■ **SELECTED PASSAGE**:
- - - - -

It's almost like Cougar got possessed by the spirit of Junkyard.
I think I need a shower.
I don't need to know the business of hundreds of people I don't really know.
The problem there isn't the medium, it's a lack of quality control on the part of the user.
I have friends of the opposite sex, so does my wife. I have never seen it as an issue.
I cycle with one of my wifes friends as her husband doesn't like cycling. I go running with my mates wife as her husband hates running.
I have 2 or 3 female work colleagues that I see outside of work as I enjoy their company.
So far, I have managed not to sleep with any of them 😯
It's amazing that all these blokes with limited social skills actually think that any women who was unlucky enough to find themselves in a social, one on one situation with them would want to be "nailed".
Tubby middle aged MTBers do not make a good catch.
[quote=stumpy01 ]I've always found just as much to talk about with women as men - I've never been into football, so the default male pub talk of 'did you see the game last night.....?' would pass me by anyhow....

- - - - -

■ **TASK OBJECTIVE**: List every proper name that appears in the forum comments above.

■ **DATASET CONTENT**:
- - - - -

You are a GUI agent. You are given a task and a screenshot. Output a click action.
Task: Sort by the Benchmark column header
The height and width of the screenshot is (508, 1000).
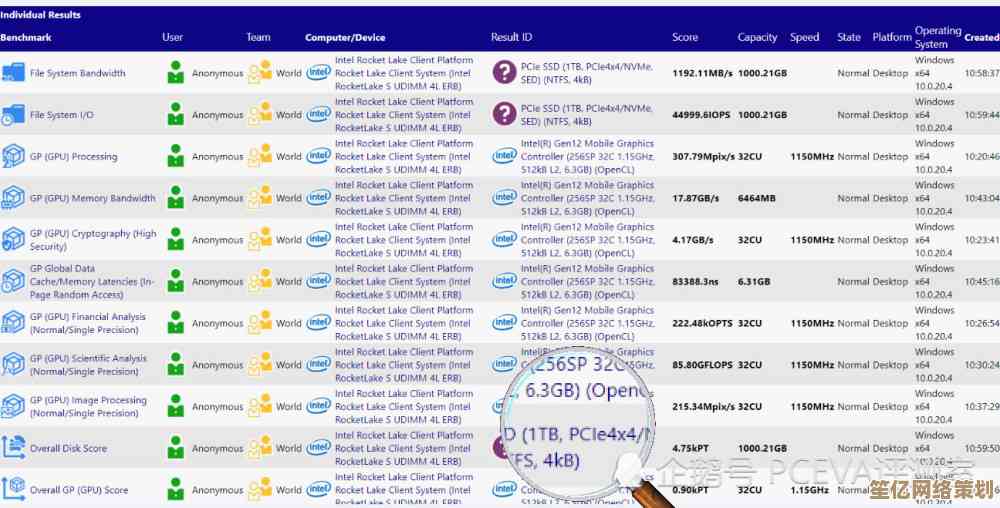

- - - - -

■ **RESULT BELOW**: Cougar, Junkyard, stumpy01